### Your instructions
Which lines of the records below contain the string "screenshot"? Gather each one, copied in full.

--- Start Stored rows ---

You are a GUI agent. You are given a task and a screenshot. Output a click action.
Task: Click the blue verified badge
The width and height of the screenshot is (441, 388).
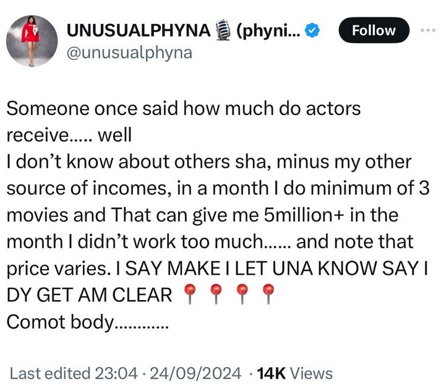coord(314,30)
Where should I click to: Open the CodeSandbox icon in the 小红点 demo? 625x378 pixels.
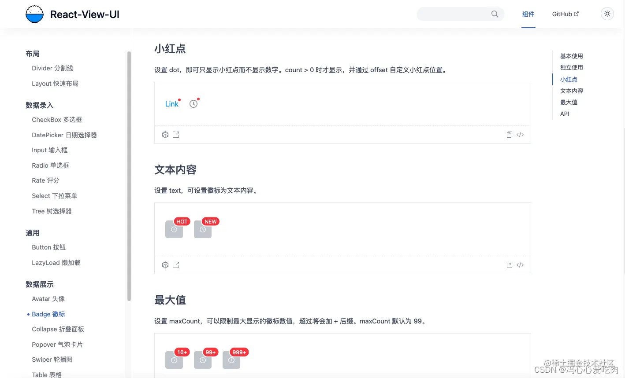[165, 134]
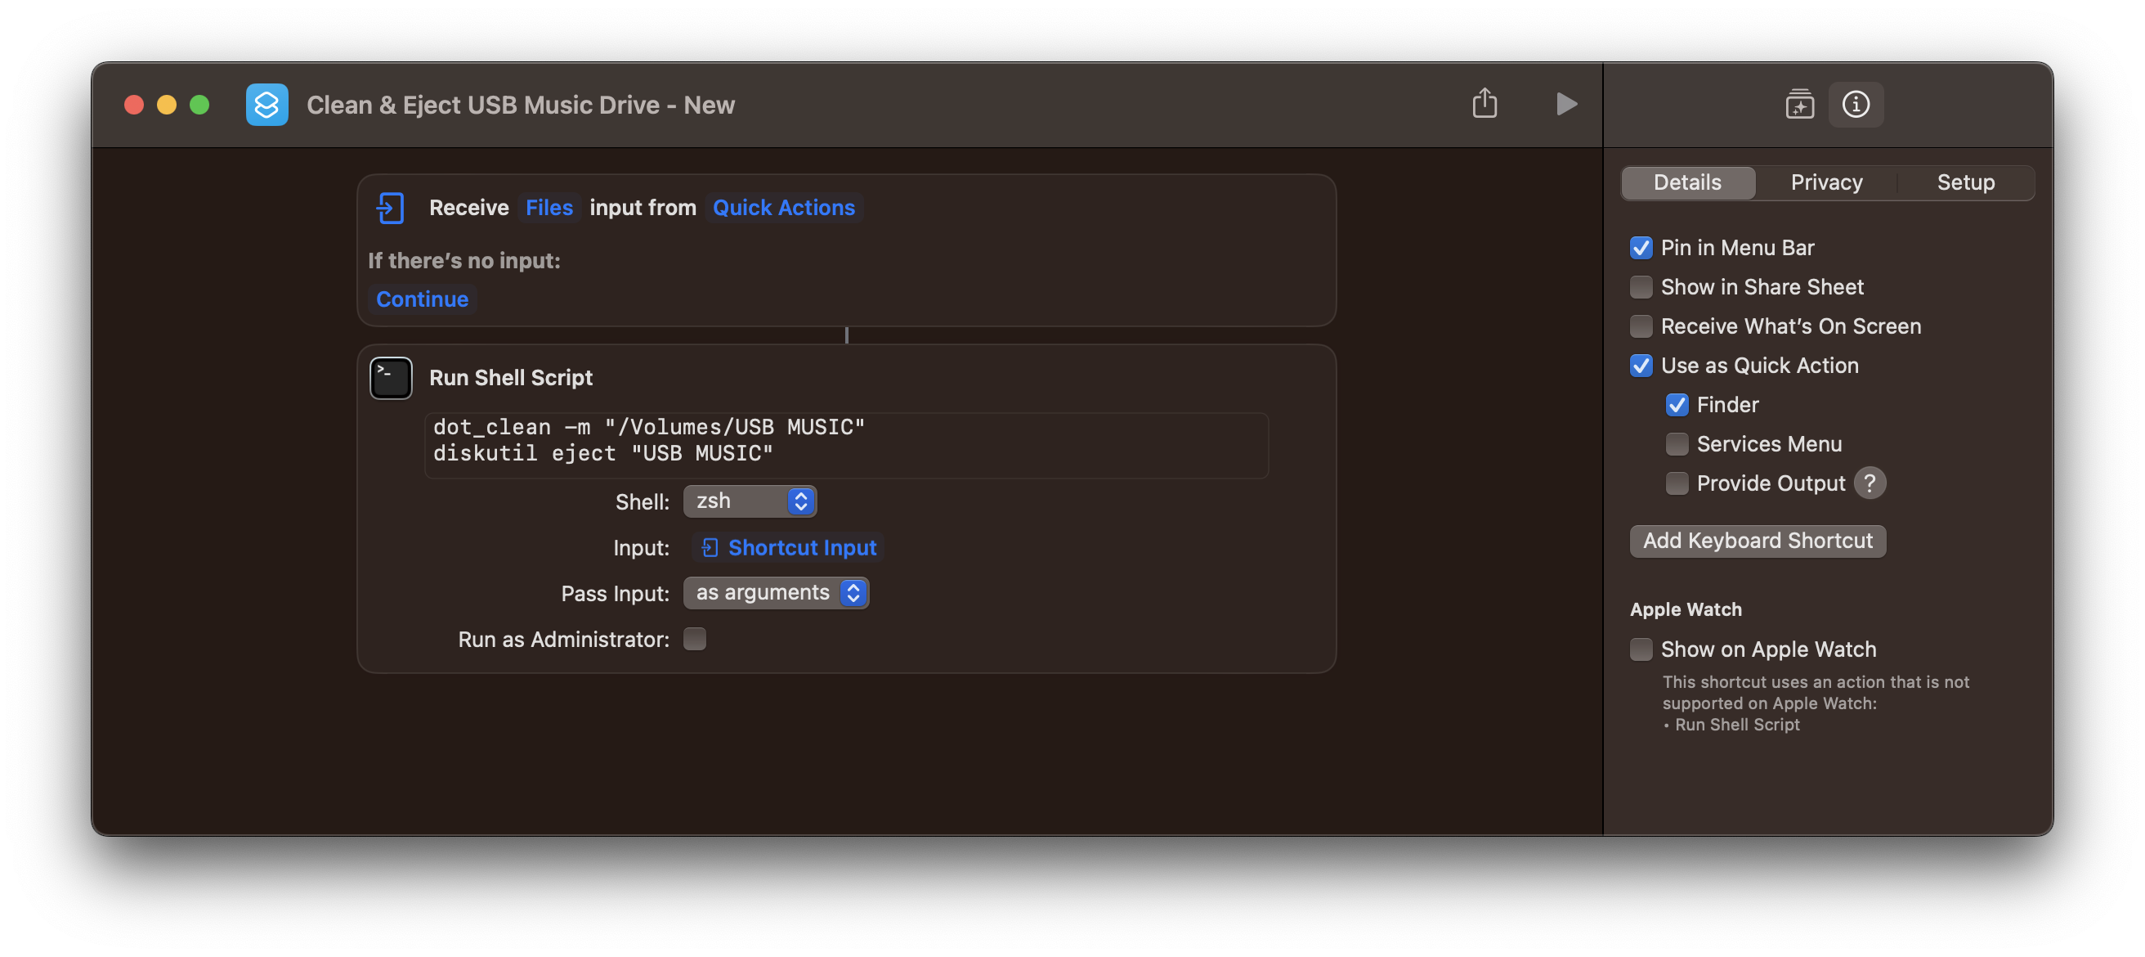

--- End Stored rows ---

### Output
You are a GUI agent. You are given a task and a screenshot. Output a click action.
The width and height of the screenshot is (441, 388).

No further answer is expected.